Dataset entries:
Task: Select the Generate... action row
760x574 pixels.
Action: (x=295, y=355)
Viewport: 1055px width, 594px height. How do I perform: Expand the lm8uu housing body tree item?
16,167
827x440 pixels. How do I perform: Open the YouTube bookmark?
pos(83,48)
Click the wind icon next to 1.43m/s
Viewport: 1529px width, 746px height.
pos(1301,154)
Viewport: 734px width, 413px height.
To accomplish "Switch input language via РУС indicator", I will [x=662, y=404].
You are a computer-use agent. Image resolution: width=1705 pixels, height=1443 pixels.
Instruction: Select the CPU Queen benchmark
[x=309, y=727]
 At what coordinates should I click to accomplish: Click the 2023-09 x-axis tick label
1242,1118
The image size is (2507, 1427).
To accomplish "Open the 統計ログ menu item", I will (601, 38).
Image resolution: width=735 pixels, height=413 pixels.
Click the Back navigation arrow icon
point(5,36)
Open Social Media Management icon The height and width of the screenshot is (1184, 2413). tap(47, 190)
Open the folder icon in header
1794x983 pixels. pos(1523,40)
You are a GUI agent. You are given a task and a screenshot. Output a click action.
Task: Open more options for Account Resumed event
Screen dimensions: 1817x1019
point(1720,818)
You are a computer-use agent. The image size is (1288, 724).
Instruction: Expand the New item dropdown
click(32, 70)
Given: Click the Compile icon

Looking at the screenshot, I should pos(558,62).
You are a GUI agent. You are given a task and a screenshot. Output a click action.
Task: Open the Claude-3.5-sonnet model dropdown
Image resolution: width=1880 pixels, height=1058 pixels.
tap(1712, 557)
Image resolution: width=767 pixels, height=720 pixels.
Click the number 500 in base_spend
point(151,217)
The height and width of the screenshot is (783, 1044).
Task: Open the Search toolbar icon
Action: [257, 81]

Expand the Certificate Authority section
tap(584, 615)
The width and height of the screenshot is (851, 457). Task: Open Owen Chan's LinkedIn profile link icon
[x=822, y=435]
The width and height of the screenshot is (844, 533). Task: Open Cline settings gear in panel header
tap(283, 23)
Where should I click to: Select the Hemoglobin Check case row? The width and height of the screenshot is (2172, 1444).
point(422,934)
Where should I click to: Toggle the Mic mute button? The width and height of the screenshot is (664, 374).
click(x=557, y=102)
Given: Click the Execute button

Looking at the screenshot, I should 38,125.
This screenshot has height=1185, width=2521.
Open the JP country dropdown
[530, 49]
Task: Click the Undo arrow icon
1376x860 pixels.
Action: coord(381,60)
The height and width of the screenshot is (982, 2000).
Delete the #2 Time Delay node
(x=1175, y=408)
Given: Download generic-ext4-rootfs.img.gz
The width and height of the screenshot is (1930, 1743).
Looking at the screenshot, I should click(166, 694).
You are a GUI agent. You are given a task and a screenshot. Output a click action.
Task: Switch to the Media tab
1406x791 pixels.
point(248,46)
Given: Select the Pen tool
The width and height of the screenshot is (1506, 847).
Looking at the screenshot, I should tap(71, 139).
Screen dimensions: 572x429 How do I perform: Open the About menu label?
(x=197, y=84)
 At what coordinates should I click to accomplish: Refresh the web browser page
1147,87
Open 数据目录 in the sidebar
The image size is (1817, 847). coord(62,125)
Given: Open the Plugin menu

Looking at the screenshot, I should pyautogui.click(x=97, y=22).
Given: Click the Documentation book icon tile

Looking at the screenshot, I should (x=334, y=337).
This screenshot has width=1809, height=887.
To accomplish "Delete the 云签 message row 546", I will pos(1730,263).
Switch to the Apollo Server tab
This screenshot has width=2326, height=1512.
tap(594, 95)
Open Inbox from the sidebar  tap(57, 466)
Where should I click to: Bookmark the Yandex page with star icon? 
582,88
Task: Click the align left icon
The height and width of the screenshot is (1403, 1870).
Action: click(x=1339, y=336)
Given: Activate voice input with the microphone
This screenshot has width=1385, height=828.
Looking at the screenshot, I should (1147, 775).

What is expected. Transcribe, word for word, the data above from its first line through the line with "Open Social Media", and include nothing else.

Response to this task.
Task: Select the Generate... action row
760x574 pixels.
Action: (x=295, y=355)
Viewport: 1055px width, 594px height. How do I perform: Expand the lm8uu housing body tree item?
16,167
827x440 pixels. How do I perform: Open the YouTube bookmark?
pos(83,48)
Click the wind icon next to 1.43m/s
Viewport: 1529px width, 746px height.
pos(1301,154)
Viewport: 734px width, 413px height.
To accomplish "Switch input language via РУС indicator", I will [x=662, y=404].
You are a computer-use agent. Image resolution: width=1705 pixels, height=1443 pixels.
Instruction: Select the CPU Queen benchmark
[x=309, y=727]
 At what coordinates should I click to accomplish: Click the 2023-09 x-axis tick label
1242,1118
The image size is (2507, 1427).
To accomplish "Open the 統計ログ menu item", I will (601, 38).
Image resolution: width=735 pixels, height=413 pixels.
Click the Back navigation arrow icon
point(5,36)
Open Social Media Management icon The height and width of the screenshot is (1184, 2413). tap(47, 190)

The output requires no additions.